EXERCISE DETAILS:
Which lines in the rows below contain the string "icon"? List each of those lines in full.

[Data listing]
──────

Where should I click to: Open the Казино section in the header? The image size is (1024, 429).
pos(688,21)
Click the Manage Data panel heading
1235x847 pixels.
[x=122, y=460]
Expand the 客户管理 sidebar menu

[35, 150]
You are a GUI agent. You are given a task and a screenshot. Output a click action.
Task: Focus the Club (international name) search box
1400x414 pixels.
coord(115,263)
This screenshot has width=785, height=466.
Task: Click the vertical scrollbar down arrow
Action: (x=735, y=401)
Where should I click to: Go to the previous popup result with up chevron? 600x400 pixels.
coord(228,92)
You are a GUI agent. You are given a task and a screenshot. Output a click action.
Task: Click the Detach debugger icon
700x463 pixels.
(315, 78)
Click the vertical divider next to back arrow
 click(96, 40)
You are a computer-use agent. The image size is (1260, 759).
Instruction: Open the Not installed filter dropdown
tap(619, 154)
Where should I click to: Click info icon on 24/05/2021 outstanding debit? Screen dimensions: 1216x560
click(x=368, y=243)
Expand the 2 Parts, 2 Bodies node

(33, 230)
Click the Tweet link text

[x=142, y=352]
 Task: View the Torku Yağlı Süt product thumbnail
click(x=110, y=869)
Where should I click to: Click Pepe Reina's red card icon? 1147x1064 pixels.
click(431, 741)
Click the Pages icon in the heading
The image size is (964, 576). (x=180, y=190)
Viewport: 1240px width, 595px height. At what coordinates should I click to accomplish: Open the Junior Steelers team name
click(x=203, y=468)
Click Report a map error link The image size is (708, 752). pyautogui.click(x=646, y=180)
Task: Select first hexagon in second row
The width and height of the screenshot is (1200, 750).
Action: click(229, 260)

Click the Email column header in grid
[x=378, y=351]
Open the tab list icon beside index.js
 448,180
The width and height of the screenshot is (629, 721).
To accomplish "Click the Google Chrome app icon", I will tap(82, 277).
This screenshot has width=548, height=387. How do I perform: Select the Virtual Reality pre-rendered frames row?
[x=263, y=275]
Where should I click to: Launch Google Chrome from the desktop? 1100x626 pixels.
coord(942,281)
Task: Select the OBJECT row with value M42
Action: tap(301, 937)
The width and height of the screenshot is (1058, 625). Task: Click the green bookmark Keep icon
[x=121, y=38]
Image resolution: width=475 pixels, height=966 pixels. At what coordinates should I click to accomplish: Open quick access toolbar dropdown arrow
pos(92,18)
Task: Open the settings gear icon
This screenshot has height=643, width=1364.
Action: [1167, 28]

──────

THE RESULT:
Task: Click the Detach debugger icon
Where should I click to: Click info icon on 24/05/2021 outstanding debit? Screen dimensions: 1216x560
Where should I click to: Click Pepe Reina's red card icon? 1147x1064 pixels.
Click the Pages icon in the heading
Open the tab list icon beside index.js
To accomplish "Click the Google Chrome app icon", I will tap(82, 277).
The width and height of the screenshot is (1058, 625). Task: Click the green bookmark Keep icon
Task: Open the settings gear icon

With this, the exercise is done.